Israr Ud Din-Motor Neural Disease-(Pakistan)

Name: Israr Ud Din
Sex: Male
Nationality: Pakistani
Age: 45Y
Diagnosis: Motor neural disease

Before treatment:
The patient felt weakness in his left hand without any reason. This was accompanied with fasciculation so he went to a local hospital and did an EMG. The result showed extensive anterior horn cell pathological changes. His condition became worse with his left arm having weakness one and half years ago then two months later his left leg was weak too. One year later, his right arm was showing weakness and he also had respiration problems. He went to hospital and did the EMG again and this time he was diagnosed with motor neural disease. 5 months ago he had speaking problems, he was unable to speak loudly. He had swallowing problems 1 month ago and so he ate less than before.

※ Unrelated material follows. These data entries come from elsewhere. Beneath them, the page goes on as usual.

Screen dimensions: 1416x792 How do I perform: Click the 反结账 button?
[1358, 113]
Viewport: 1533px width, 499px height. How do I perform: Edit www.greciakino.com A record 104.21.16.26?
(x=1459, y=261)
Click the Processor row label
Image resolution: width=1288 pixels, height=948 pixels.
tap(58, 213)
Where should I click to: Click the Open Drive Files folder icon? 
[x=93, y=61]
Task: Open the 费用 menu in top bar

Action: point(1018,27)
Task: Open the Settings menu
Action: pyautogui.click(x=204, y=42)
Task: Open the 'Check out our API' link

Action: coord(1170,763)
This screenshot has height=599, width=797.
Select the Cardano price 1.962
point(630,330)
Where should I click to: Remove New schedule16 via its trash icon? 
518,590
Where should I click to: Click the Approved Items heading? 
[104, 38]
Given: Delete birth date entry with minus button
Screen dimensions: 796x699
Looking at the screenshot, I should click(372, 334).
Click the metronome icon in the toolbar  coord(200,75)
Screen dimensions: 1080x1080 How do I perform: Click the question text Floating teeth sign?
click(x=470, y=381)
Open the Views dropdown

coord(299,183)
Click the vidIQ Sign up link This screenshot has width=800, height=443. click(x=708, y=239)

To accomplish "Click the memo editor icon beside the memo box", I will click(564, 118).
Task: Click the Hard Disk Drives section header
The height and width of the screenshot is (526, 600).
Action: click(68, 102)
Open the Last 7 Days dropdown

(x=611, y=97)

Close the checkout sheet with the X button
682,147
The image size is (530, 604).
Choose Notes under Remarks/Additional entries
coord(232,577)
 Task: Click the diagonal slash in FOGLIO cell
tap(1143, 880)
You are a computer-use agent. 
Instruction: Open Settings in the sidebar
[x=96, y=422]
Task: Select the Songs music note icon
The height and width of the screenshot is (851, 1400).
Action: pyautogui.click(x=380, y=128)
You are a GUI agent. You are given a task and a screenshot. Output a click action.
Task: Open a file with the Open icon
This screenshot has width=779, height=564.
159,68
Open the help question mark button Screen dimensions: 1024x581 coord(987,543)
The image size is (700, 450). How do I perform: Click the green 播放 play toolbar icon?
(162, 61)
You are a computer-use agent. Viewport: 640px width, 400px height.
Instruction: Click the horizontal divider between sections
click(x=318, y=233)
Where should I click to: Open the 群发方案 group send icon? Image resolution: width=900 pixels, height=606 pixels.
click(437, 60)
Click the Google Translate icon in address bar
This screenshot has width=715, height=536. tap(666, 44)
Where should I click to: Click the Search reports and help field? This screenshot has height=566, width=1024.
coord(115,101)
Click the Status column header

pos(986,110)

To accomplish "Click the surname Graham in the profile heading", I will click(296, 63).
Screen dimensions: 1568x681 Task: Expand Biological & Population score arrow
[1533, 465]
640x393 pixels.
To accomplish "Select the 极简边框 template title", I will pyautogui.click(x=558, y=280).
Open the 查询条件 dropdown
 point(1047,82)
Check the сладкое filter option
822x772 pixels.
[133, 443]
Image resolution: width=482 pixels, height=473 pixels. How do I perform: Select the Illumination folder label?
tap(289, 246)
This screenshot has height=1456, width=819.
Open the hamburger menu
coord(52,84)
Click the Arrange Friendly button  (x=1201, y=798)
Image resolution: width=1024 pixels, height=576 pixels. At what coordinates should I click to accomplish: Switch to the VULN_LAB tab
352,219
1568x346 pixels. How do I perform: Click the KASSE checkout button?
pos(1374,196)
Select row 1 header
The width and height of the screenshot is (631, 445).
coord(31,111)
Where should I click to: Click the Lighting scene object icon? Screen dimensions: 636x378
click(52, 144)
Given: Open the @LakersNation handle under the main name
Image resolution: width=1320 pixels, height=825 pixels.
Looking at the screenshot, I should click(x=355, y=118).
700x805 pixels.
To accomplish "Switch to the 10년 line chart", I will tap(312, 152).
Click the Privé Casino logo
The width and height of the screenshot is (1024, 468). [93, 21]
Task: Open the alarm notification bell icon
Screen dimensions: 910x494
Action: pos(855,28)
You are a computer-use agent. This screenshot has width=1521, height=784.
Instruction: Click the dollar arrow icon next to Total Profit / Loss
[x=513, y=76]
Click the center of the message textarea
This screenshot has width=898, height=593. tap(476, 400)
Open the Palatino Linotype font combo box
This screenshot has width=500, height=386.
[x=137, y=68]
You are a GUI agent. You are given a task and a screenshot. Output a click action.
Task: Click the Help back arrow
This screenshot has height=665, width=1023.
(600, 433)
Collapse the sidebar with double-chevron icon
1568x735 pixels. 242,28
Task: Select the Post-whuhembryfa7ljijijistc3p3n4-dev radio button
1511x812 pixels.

At present he is weak, has fasciculation and muscle pain. He has swallowing problems and speaking problems, his respiration function is bad, he can’t breathe in a lying position. He wants a better life so he came to our hospital.
His spirit is good but he is unable to sleep well and he eats less than before. He defecates once in 3 days and he urinates 2-3 times each night.

Admission PE:
Bp: 135/92mmHg, Hr: 119/min, breathing rate: 22/min, body temperature: 36 degrees. Nutrition status is normal with normal physical development. There is no injury or bleeding spots of his skin and mucosa, no blausucht, no throat congestion and his tonsils do not have swelling. Chest develop is normal, the respiratory sounds in both lungs were weak especially the lower part of the lungs, there was no dry or moist rales. The heart beat is powerful with regular cardiac rhythm and with no obvious murmur in the valves. The abdomen was soft and bulging with no masses or tenderness. The liver and spleen were normal, shifting dullness test is negative. The spinal column is normal, there was no edema in either leg. Sat was 89-90%.

Nervous System Examination:
Patient was alert and mental status was good. The memory, orientation and calculation abilities were normal. Both pupils were equal in size and round, diameter of 3mm, react well to light and the eyeballs can move freely. There is no nystagmus. Bilateral forehead wrinkle and nasolabial fold are symmetrical, his tongue is in middle, there is no tongue muscle atrophy. The tongue can press against the cheek powerfully and he can bulge the cheek as normal. Showing the teeth is normal and the bilateral soft palate can lift as normal. He can close his eyes powerfully, the neck if soft and he can turn the head as normal. The patient cannot shrug powerfully. The grip force of the left hand is 4 degrees, right hand is 5- degrees. There is muscle atrophy of the interphalangeal muscles. Right arm extensor muscle power is 4- degrees, left side is 4 degrees. The abductor, adductor and flexor muscles power are 5 – degrees, the  muscle power of the legs is 4 degrees. Muscle tone is normal, the sensory examination is normal. The bilateral biceps reflex and triceps reflex are active, patellar tendon reflex of the legs is active; the radial periosteal reflex and achilles tendon reflex cannot be induced by examination. The Hoffmann sign, Rossilimo sign and Babinski sign of both sides are negative. Finger to nose test, finger opposite test, heel-knee-tibia test and fast alternate movement examination are normal. The Meningeal irritation sign is negative.

Treatment:
After the admission he received related examinations and was diagnosed with motor neural disease. He received 3 times nerve regeneration treatment to repair his damaged nerves, replace dead nerves, nourish nerves, regulate his immune system and improve blood circulation. This was done with rehabilitation training.     

Post-treatment:
After 14 days treatment his muscle power and exercise tolerance is increased. He can breathe better, his blood oxygen saturation increased to 95%, muscle pain has alleviated greatly, the grip force of the left hand increased to 5- degrees and muscle power of the legs increased to 5- degrees.